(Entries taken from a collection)
┌────────
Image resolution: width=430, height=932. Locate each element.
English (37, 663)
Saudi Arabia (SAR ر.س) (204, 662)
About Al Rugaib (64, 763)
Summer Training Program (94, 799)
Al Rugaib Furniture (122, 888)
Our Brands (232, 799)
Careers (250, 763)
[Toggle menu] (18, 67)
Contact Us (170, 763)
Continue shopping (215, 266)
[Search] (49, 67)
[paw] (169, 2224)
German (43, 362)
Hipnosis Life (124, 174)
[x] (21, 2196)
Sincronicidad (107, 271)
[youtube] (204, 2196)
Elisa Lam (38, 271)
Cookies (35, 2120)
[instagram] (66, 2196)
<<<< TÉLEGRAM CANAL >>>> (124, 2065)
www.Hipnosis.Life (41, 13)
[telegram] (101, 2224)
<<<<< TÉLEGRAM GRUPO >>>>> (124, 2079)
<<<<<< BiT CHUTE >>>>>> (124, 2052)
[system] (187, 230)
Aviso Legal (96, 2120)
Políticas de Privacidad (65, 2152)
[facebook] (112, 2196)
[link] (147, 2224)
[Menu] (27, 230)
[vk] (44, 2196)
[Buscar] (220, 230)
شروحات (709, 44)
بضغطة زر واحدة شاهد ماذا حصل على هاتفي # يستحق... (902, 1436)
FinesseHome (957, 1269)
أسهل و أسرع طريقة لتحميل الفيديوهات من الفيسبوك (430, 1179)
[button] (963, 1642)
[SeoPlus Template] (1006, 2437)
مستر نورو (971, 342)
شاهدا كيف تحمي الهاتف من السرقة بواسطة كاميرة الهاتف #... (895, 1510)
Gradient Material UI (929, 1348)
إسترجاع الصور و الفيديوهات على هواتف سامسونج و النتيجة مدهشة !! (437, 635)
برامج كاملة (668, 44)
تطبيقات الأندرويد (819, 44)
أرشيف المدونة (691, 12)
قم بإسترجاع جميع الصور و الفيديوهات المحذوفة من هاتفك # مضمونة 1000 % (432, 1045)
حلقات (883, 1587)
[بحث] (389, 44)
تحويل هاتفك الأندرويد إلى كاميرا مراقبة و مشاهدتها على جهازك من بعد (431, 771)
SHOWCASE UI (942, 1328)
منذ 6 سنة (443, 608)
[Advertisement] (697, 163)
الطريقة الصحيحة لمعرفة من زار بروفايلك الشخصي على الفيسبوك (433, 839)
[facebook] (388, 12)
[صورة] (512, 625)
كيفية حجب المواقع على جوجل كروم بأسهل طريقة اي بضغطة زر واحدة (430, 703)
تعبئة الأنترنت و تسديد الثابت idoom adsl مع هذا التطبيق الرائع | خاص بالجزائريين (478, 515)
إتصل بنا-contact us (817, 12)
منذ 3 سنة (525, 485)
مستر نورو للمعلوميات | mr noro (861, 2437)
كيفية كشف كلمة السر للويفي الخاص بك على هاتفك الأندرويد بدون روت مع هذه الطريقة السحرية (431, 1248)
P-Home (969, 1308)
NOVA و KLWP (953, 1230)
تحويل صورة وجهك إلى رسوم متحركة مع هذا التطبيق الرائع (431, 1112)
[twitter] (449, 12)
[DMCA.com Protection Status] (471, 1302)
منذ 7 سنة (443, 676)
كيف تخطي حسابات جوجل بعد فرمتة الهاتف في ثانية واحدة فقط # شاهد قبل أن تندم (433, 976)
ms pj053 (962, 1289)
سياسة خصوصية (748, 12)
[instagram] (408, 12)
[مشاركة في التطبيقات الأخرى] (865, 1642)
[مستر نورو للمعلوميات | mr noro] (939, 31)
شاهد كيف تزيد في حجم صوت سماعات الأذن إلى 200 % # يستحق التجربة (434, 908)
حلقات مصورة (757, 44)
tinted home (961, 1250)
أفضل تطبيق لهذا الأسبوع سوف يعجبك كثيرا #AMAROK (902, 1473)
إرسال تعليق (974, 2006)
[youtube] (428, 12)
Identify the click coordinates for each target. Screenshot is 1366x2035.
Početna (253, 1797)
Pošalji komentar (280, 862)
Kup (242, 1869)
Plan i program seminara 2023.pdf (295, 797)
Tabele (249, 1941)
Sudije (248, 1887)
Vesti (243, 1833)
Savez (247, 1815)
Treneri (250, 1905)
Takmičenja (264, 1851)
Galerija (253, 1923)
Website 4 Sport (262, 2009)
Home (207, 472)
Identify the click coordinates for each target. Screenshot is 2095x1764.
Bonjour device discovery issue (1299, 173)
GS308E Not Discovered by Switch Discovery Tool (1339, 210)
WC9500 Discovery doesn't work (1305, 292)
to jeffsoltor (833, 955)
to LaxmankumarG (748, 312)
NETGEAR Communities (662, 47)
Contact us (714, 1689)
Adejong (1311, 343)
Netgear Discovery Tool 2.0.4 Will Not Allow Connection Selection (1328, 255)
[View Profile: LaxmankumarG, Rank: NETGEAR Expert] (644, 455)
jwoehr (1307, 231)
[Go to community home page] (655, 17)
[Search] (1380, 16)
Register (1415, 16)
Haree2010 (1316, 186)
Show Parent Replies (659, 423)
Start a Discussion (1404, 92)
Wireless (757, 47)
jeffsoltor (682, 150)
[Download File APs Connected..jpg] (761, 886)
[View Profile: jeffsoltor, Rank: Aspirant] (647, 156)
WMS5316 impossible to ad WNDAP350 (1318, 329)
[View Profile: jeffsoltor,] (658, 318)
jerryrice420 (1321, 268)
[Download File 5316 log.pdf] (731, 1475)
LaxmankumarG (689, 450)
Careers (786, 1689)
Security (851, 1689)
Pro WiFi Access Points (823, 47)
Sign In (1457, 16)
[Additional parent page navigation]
└────────
YOUR GOAL — Please give an exact copy of the entries above, from the line with "إتصل بنا-contact us (817, 12)" down to the line with "Takmičenja (264, 1851)", inclusive, and nothing else.

EXERCISE ANSWER —
إتصل بنا-contact us (817, 12)
منذ 3 سنة (525, 485)
مستر نورو للمعلوميات | mr noro (861, 2437)
كيفية كشف كلمة السر للويفي الخاص بك على هاتفك الأندرويد بدون روت مع هذه الطريقة السحرية (431, 1248)
P-Home (969, 1308)
NOVA و KLWP (953, 1230)
تحويل صورة وجهك إلى رسوم متحركة مع هذا التطبيق الرائع (431, 1112)
[twitter] (449, 12)
[DMCA.com Protection Status] (471, 1302)
منذ 7 سنة (443, 676)
كيف تخطي حسابات جوجل بعد فرمتة الهاتف في ثانية واحدة فقط # شاهد قبل أن تندم (433, 976)
ms pj053 (962, 1289)
سياسة خصوصية (748, 12)
[instagram] (408, 12)
[مشاركة في التطبيقات الأخرى] (865, 1642)
[مستر نورو للمعلوميات | mr noro] (939, 31)
شاهد كيف تزيد في حجم صوت سماعات الأذن إلى 200 % # يستحق التجربة (434, 908)
حلقات مصورة (757, 44)
tinted home (961, 1250)
أفضل تطبيق لهذا الأسبوع سوف يعجبك كثيرا #AMAROK (902, 1473)
إرسال تعليق (974, 2006)
[youtube] (428, 12)
Identify the click coordinates for each target. Screenshot is 1366x2035.
Početna (253, 1797)
Pošalji komentar (280, 862)
Kup (242, 1869)
Plan i program seminara 2023.pdf (295, 797)
Tabele (249, 1941)
Sudije (248, 1887)
Vesti (243, 1833)
Savez (247, 1815)
Treneri (250, 1905)
Takmičenja (264, 1851)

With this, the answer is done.